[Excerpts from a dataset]
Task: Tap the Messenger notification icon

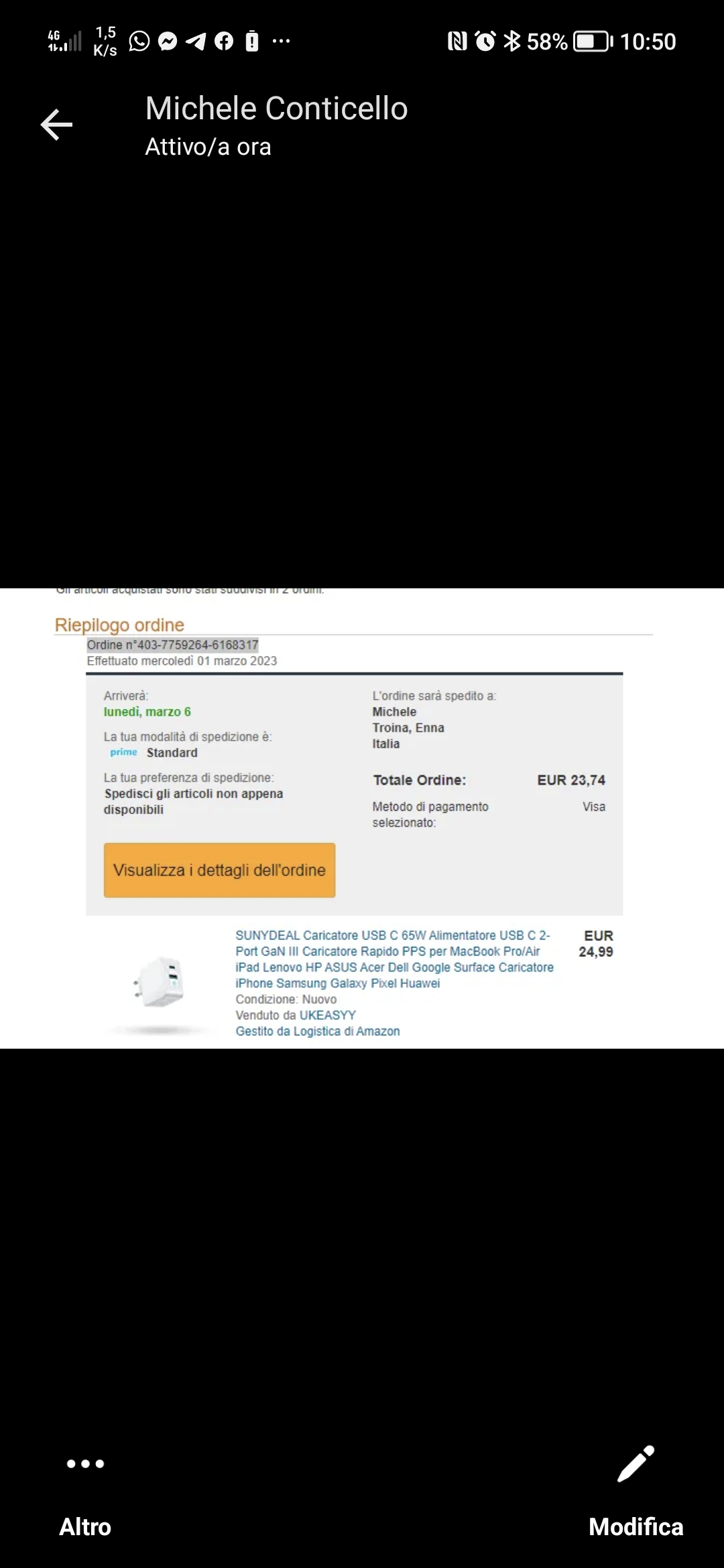Action: click(x=168, y=42)
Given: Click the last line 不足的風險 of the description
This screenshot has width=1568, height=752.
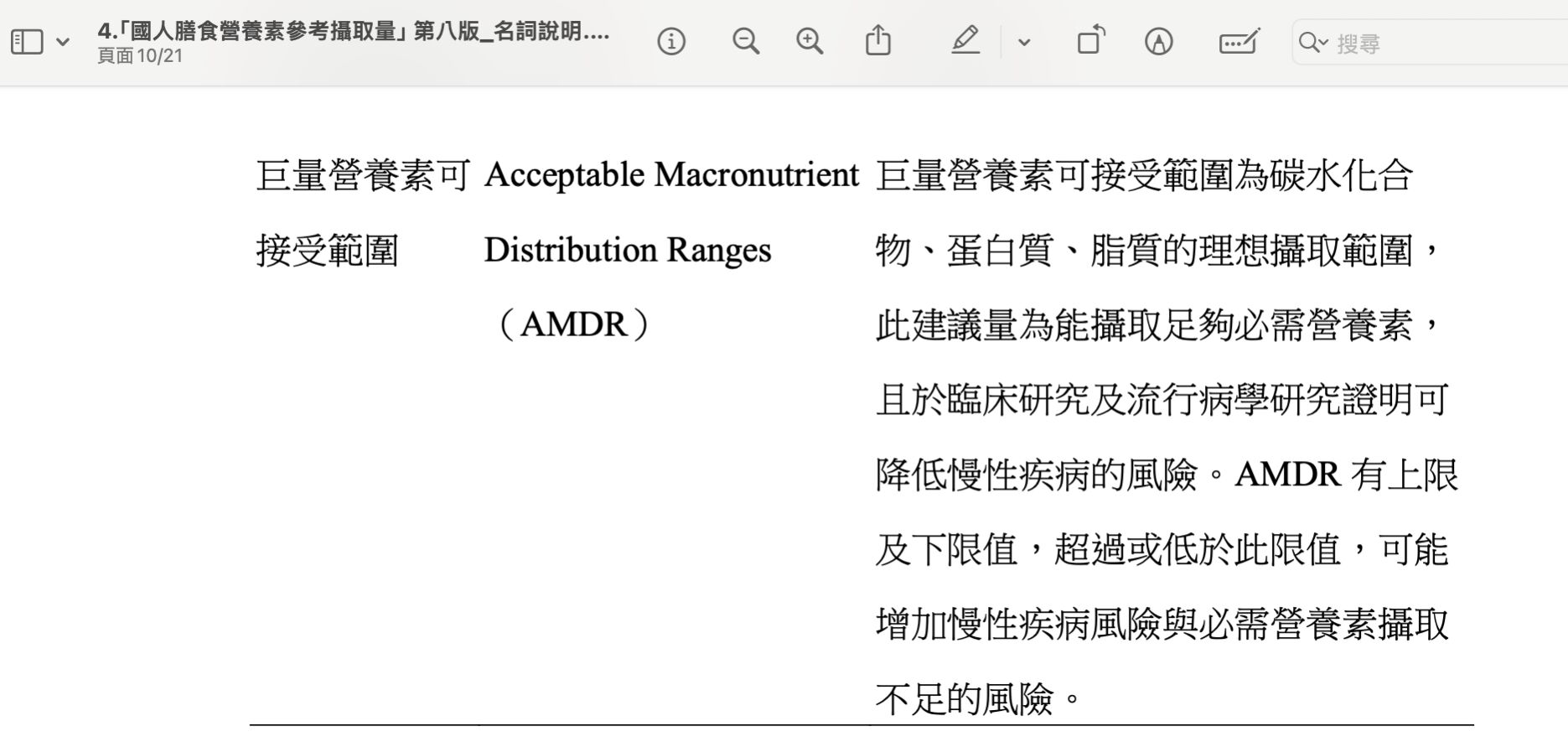Looking at the screenshot, I should coord(964,698).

* _TRY IT_: The entries above, without their pictures, should be written out exactly.

* _ANSWER FOR THE TASK_:
Task: Tap the Messenger notification icon

Action: click(x=168, y=42)
Given: Click the last line 不足的風險 of the description
This screenshot has width=1568, height=752.
Looking at the screenshot, I should coord(964,698).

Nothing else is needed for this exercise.